[Items from a dataset]
▬▬▬

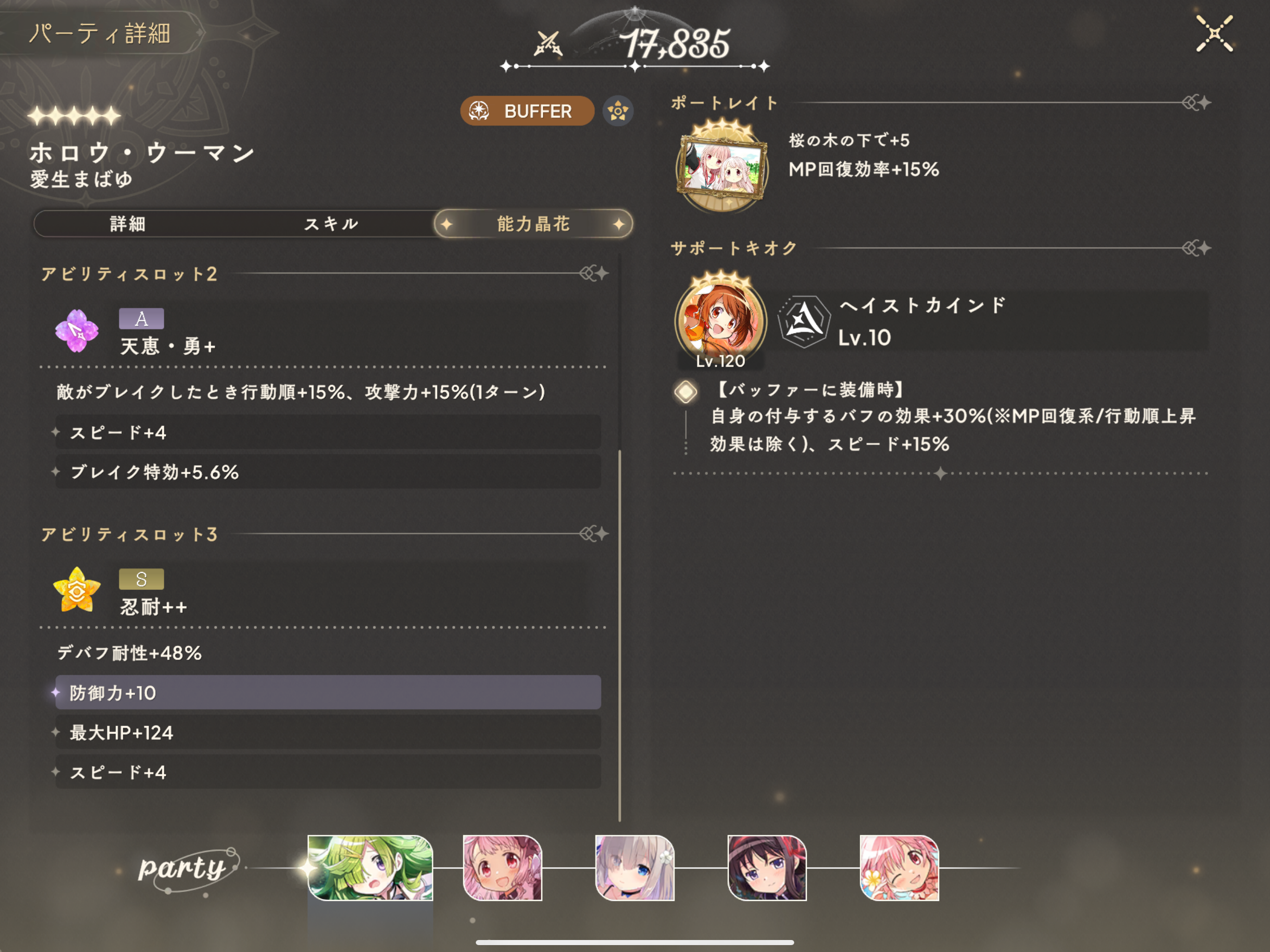Tap the Lv.120 support Kioku character icon
The image size is (1270, 952).
(x=720, y=320)
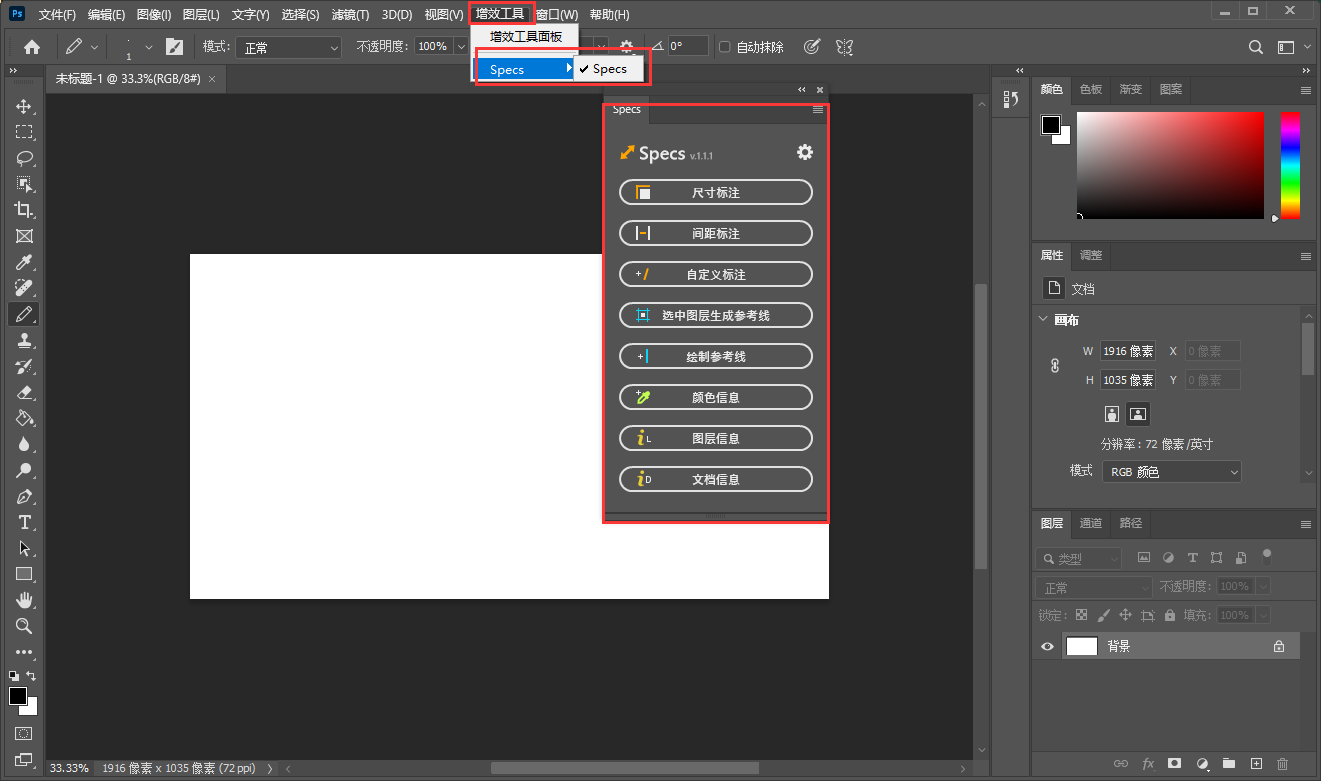The height and width of the screenshot is (781, 1321).
Task: Open the 滤镜(T) menu
Action: click(x=350, y=15)
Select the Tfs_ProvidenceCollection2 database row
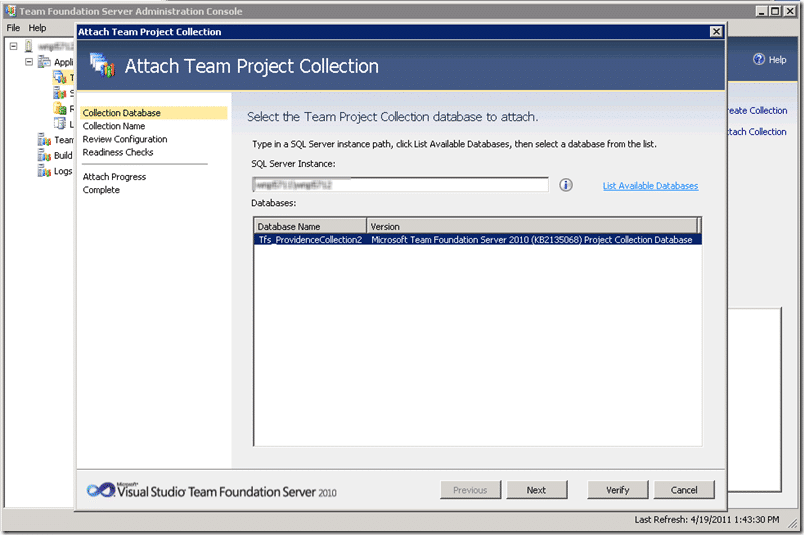The height and width of the screenshot is (535, 804). [x=477, y=240]
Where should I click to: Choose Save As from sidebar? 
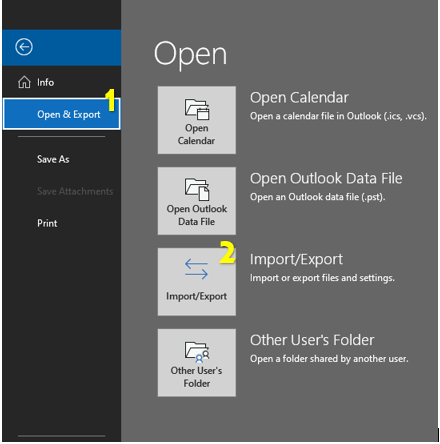(53, 159)
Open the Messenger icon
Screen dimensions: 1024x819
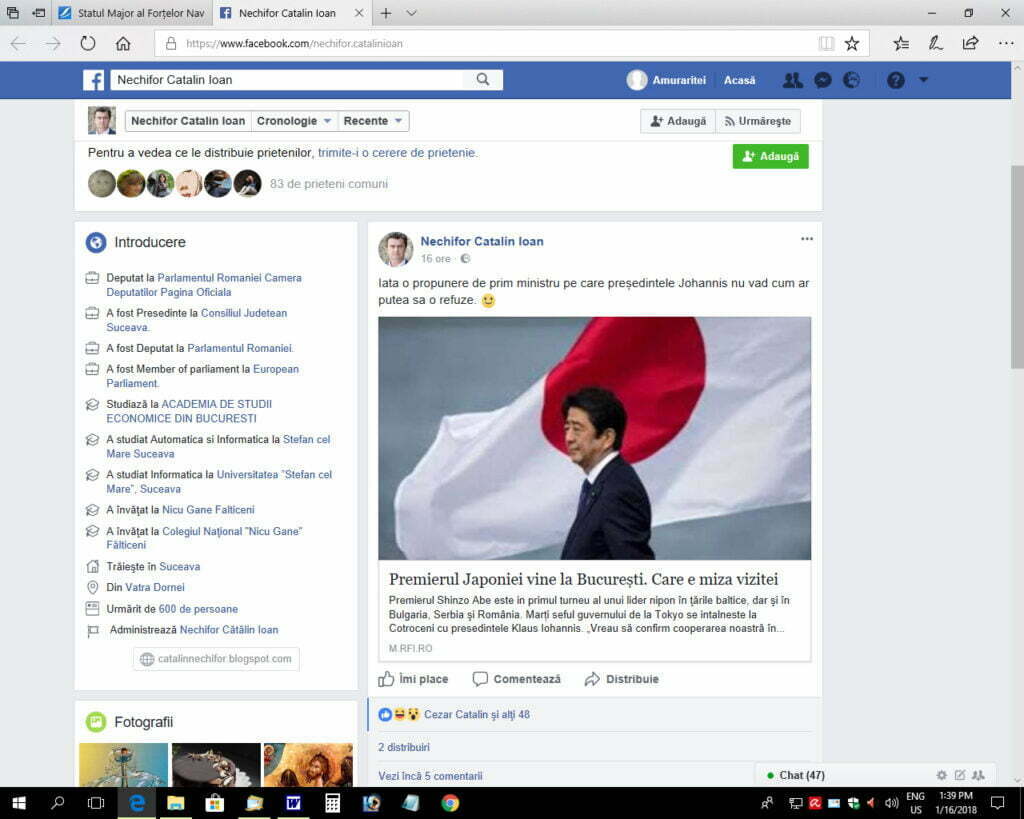point(822,80)
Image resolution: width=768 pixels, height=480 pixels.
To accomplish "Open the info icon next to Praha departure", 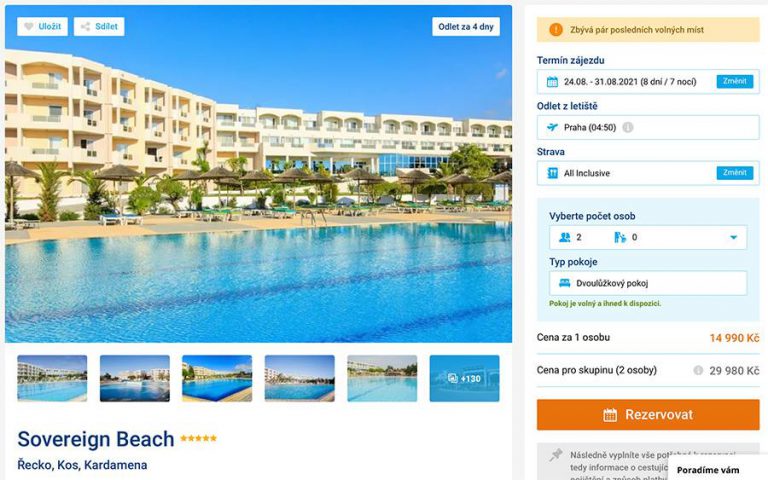I will (627, 127).
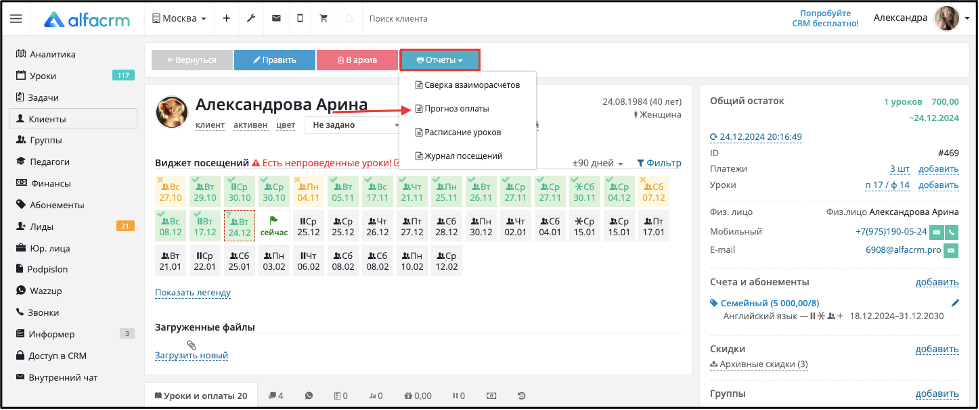The image size is (979, 410).
Task: Open the hamburger menu icon
Action: pyautogui.click(x=16, y=18)
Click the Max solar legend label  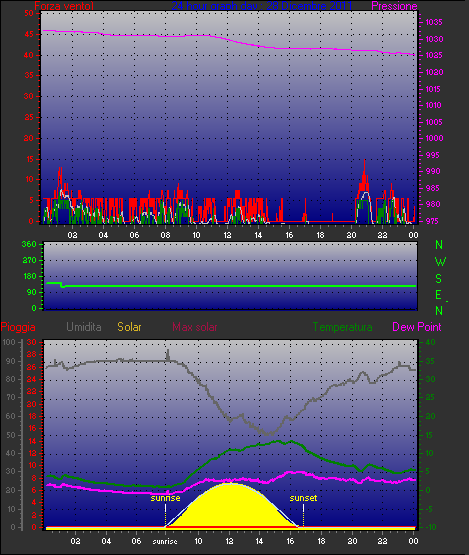pos(195,327)
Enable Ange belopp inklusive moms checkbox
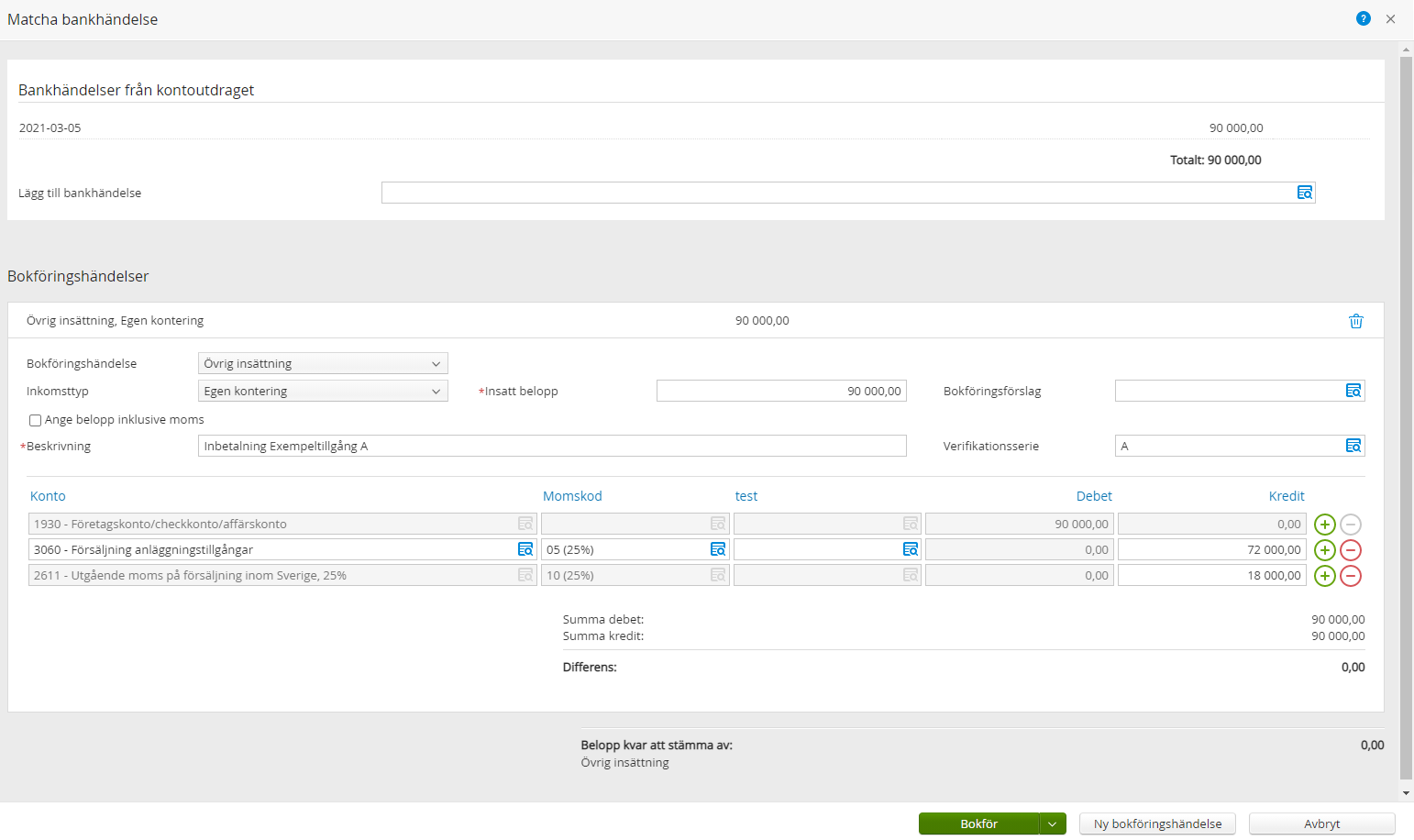1414x840 pixels. pos(36,420)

▬▬▬

Assignment :: Treat the line with "Select the Tfs_ProvidenceCollection2" as the start and the line with "Image resolution: width=768" as the end, and return exactly that span of the data above, both ends included, without pictures.

Exercise result ::
Select the Tfs_ProvidenceCollection2 database row
The height and width of the screenshot is (535, 804). [x=477, y=240]
Where should I click to: Choose Save As from sidebar? 
(53, 159)
Open the Messenger icon
Screen dimensions: 1024x819
point(822,80)
Image resolution: width=768 pixels, height=480 pixels.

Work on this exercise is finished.